Challenges arise for antibody developers and regulators when antibody combinations are developed. The cost and complexity of a combination treatment is higher than that of a monotherapy. Should the antibodies be formulated in a single vial (allowing a single injection) or in separate vials (simplifying formulation problems, but requiring two injections)? Should regulators require manufacturers to perform clinical trials of each antibody alone and then also in combination (more than tripling cost, time to clinic and other resource commitments)? On the one hand, the primum non nocere principle (‘first do no harm’) stemming from the Hippocratic oath in medicine advises caution. On the other hand, patients die when life-saving medicines, such as potent neutralizing antibodies against COVID-19, are delayed.

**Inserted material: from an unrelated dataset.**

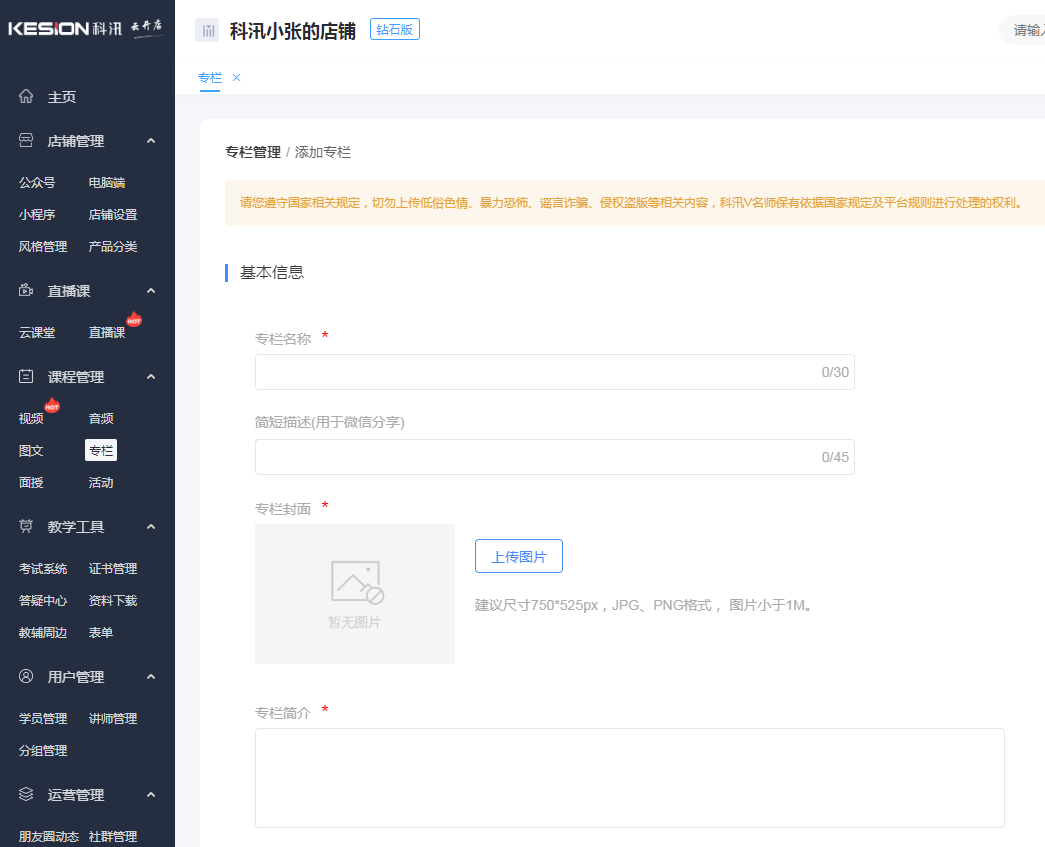Click the 上传图片 upload button
Screen dimensions: 1045x847
(x=518, y=556)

One interesting engineering approach that might alleviate some of these difficulties is the technology of bsAbs, which are antibodies with binding sites directed against two different epitopes or antigens. There are now more than 100 formats in which bsAbs can be constructed genetically in the research laboratory, and three bsAbs have been approved by the US Food and Drug Administration for clinical application. BsAbs have been developed to treat infection with viruses such as HIV6. In fact, trispecific antibodies against HIV have been developed7, and several trispecific antibodies or antibodies with higher-order complexity (multispecific antibodies) are being tested in clinical trials.

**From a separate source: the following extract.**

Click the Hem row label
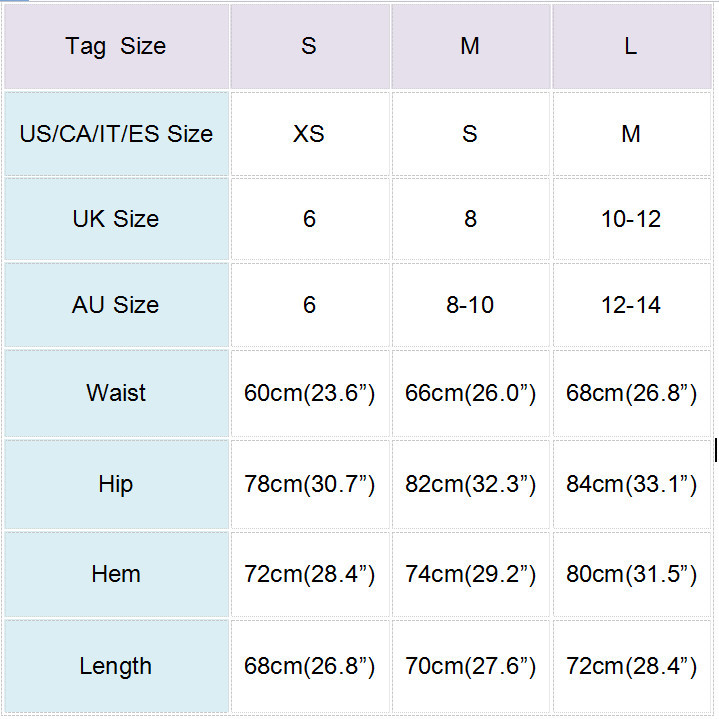Image resolution: width=719 pixels, height=719 pixels. click(116, 574)
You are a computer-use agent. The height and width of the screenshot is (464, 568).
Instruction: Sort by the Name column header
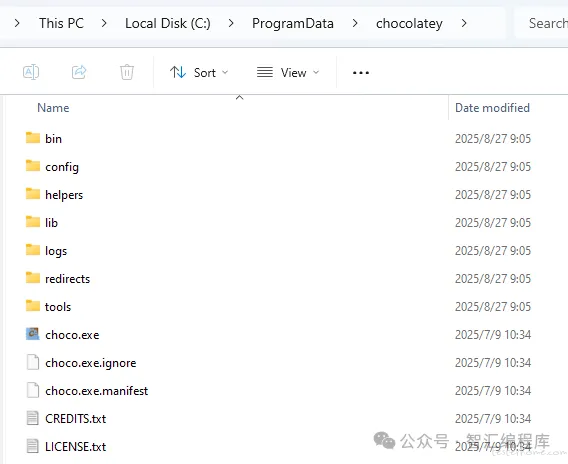click(53, 108)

Li et al. explored two bsAb formats, dual variable domain–immunoglobulin and immunoglobulin G–single-chain variable fragment (IgG–ScFv), to combine the variable regions of the previously identified experimental mAbs B38 and H4 that block binding of the spike protein to its receptor in humans, ACE21 (Fig. 1). One of the constructs, bsAb15 (an IgG–ScFv), displayed affinity for binding to the receptor-binding domain of SARS-CoV-2 spike protein and neutralization potency against SARS-CoV-2 similar to that of the parental mAbs. This bsAb showed efficacy in mice expressing human ACE2 and in a rhesus macaque SARS-CoV-2-infection model of both prophylaxis and treatment. Notably, the investigators were able to identify escape mutant viruses in vitro that were selected with individual mAbs but could not detect escape with the bsAb, and the bsAb did neutralize the escape mutant viruses isolated from each of the monotherapy selections. These studies show that bsAbs can be developed to have some of the advantageous features of combinations of individual mAbs. Ultimately, this study serves principally as a proof of concept for combinations assembled as a bispecific molecule. It should be noted that the construct has some limitations in that it can be escaped, as the naturally occurring Beta (B.1.351) variant exhibited resistance to bsAb15. The Gamma variant might also be resistant, given it has K417T and E484K substitutions critical for escape.

In summary, human mAbs have been of remarkable benefit for some patients with COVID-19, and their use is likely to spread to other infectious targets. Lessons learned during this pandemic inform best principles for using mAbs against infectious diseases. Combining mAbs is an approach that is here to stay for many RNA viruses, and bsAbs may be one technical approach to reducing the complexity of manufacture and development.